__What needs to be done__. Could you copy exactly the lines below, beginning at the line with "Expand the tree item arrow at left" and stopping after the line with "Go to Roles breadcrumb link", with no pictures?

__Given data__.
- - -

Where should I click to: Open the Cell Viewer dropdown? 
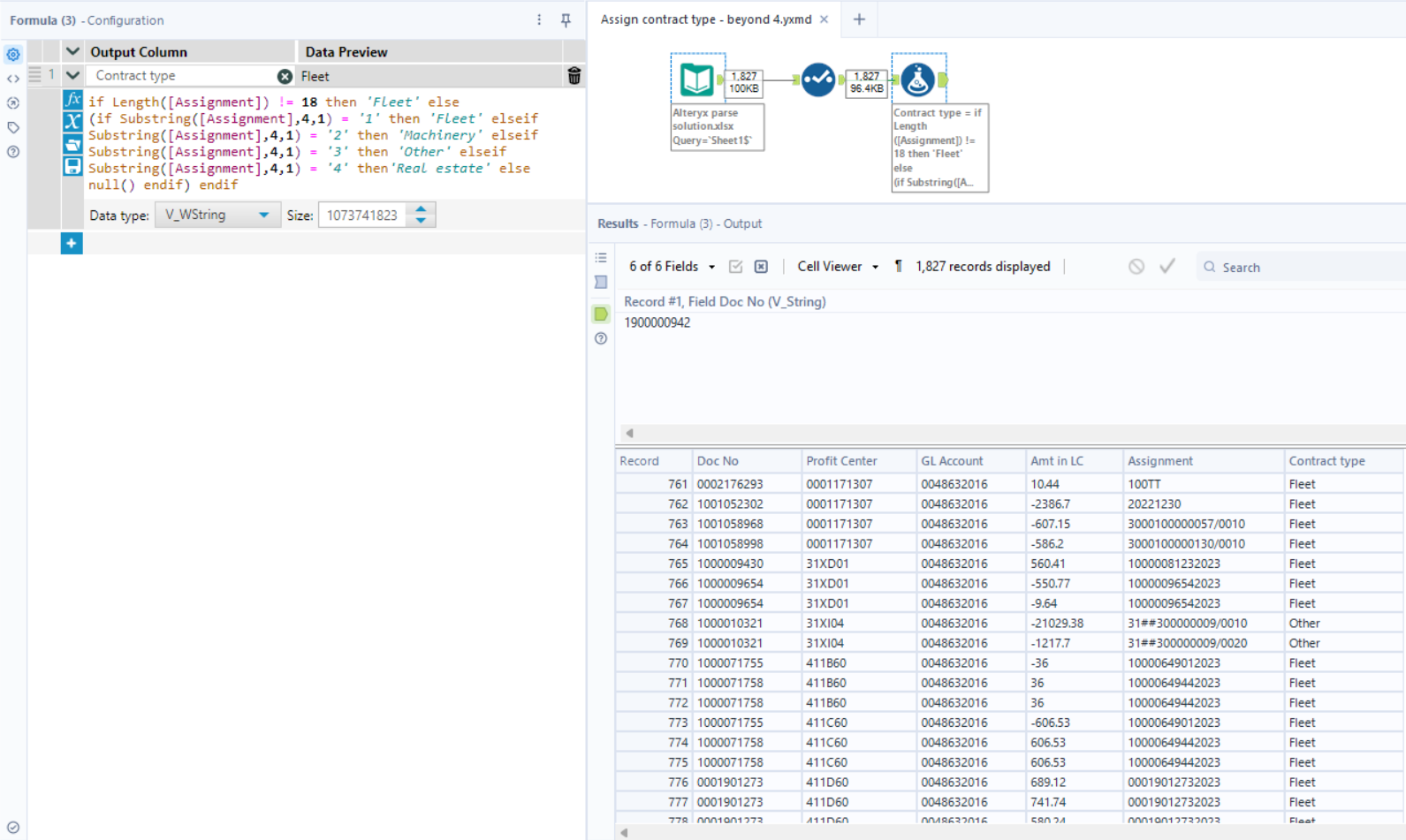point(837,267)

- - -

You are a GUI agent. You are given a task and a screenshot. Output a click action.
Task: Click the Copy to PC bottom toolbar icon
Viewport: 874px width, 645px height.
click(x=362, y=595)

- - -

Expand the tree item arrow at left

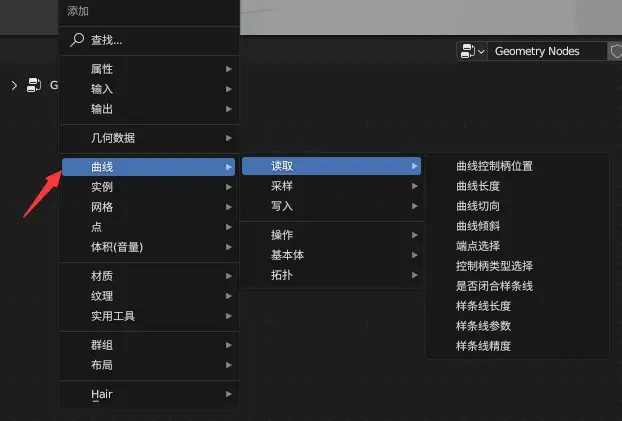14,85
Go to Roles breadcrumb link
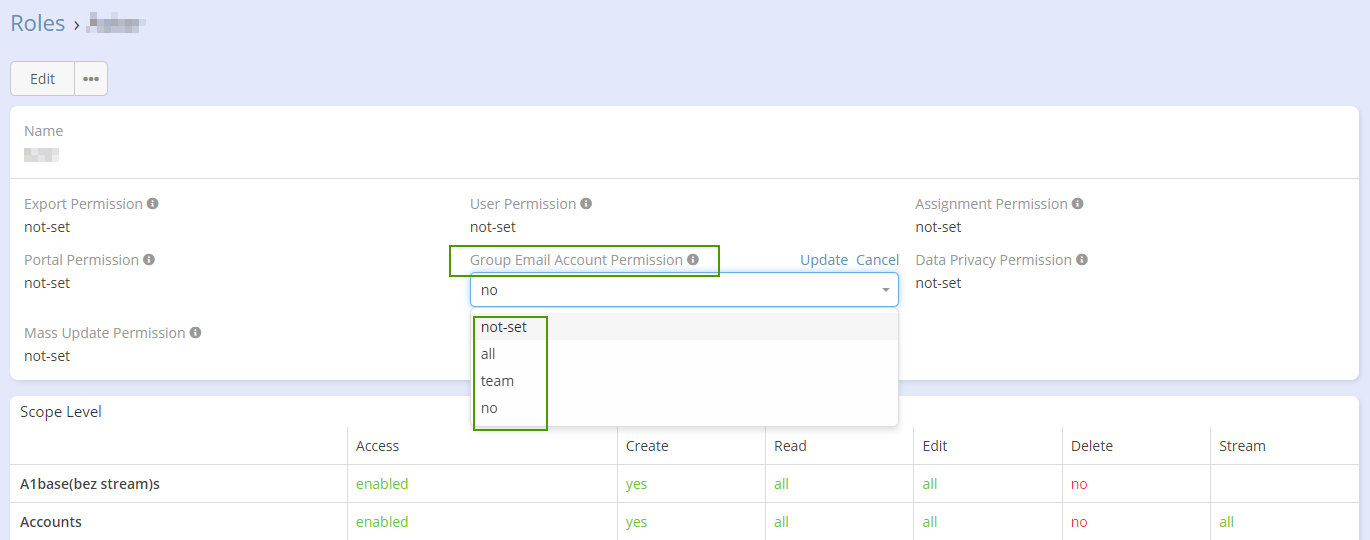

- - -

__Task output__.
Expand the tree item arrow at left

14,85
Go to Roles breadcrumb link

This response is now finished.